Le « Notre Père » est la prière que Jésus a enseignée à ses disciples. Elle est fondamentale pour les chrétiens catholiques, orthodoxes et protestants. Le 3 décembre, premier dimanche de l’Avent, une nouvelle version entre en vigueur. Le changement porte sur le 6ème verset : « Et ne nous soumets pas à la tentation » qui devient : « Et ne nous laisse pas entrer en tentation ». Voici le nouveau texte :
Notre Père, qui es aux cieux, que ton nom soit sanctifié,
que ton règne vienne,
que ta volonté soit faite sur la terre comme au ciel.
Donne-nous aujourd’hui notre pain de ce jour.
Pardonne-nous nos offenses, comme nous pardonnons aussi à ceux qui nous ont offensés.
Et ne nous laisse pas entrer en tentation
Mais délivre-nous du Mal.
Amen
La décision de modifier la prière du Seigneur n’allait pas de soi car c'est la plus mémorisée par les fidèles et car elle est "œcuménique".
La traduction officielle liturgique de la Bible est une œuvre collective de plus de soixante-dix spécialistes, exégètes, hymnographes, hommes et femmes de lettres… c’est le résultat d’un long processus de dialogue permanent.
Depuis une quarantaine d’années, plusieurs traductions avaient été étudiées :
« Fais que nous n’entrions pas en (dans la) tentation ».
« Ne nous fais pas entrer dans la tentation ».
« Ne permets même pas que nous entrions en tentation » mais, aucune n’a été jugée satisfaisante.
La formule « Ne nous soumets pas à la tentation » a toujours suscité le débat.
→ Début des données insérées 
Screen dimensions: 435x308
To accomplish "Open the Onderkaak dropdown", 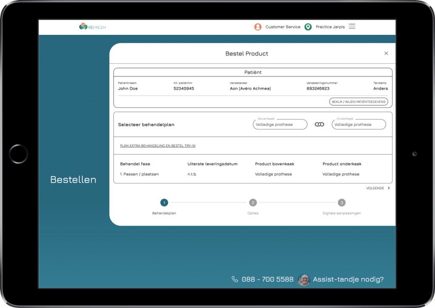I will point(359,124).
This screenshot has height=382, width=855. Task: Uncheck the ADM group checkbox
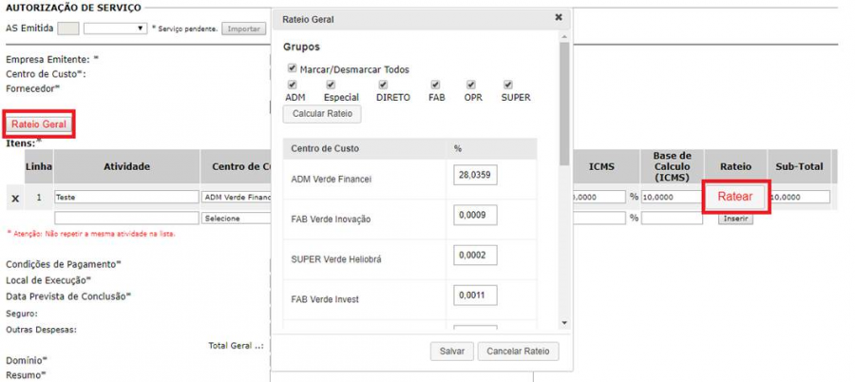[x=292, y=85]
Elle laisserait entendre que Dieu met à l’épreuve le fidèle, qu’il serait lui-même tentateur. Donc, assez pervers. La nouvelle formule « Ne nous laisse pas entrer en tentation » invoque plutôt la protection de Dieu contre le danger de la tentation.
De fait, les Evangiles parlent de Jésus conduit par l’Esprit au désert pour y être tenté (Matthieu 4 11) ou du conseil que Jésus donne à ses disciples à Gethsémani : « Priez pour ne pas entrer en tentation » (Matthieu 26, 41).
Demander au Père de ne pas nous « laisser entrer en tentation », c’est lui demander la force de combattre et d’écarter complètement la tentation comme le fils l’a fait.
La tentation n’est pas une théorie (tout ce qui tente, attire, incite à quelque chose, crée le désir, l’envie) : c'est un fait concret qui touche l’expérience humaine dès les origines (cf. Genèse 3). Ce n’est pas Dieu qui tente l’homme mais le « serpent », le « diable », c’est-à-dire celui qui veut diviser, briser l’amitié entre Dieu et sa créature. Même Jésus, le fils de Dieu, a été tenté plusieurs fois dans sa vie ; le serpent a cherché à l’éloigner de son Père.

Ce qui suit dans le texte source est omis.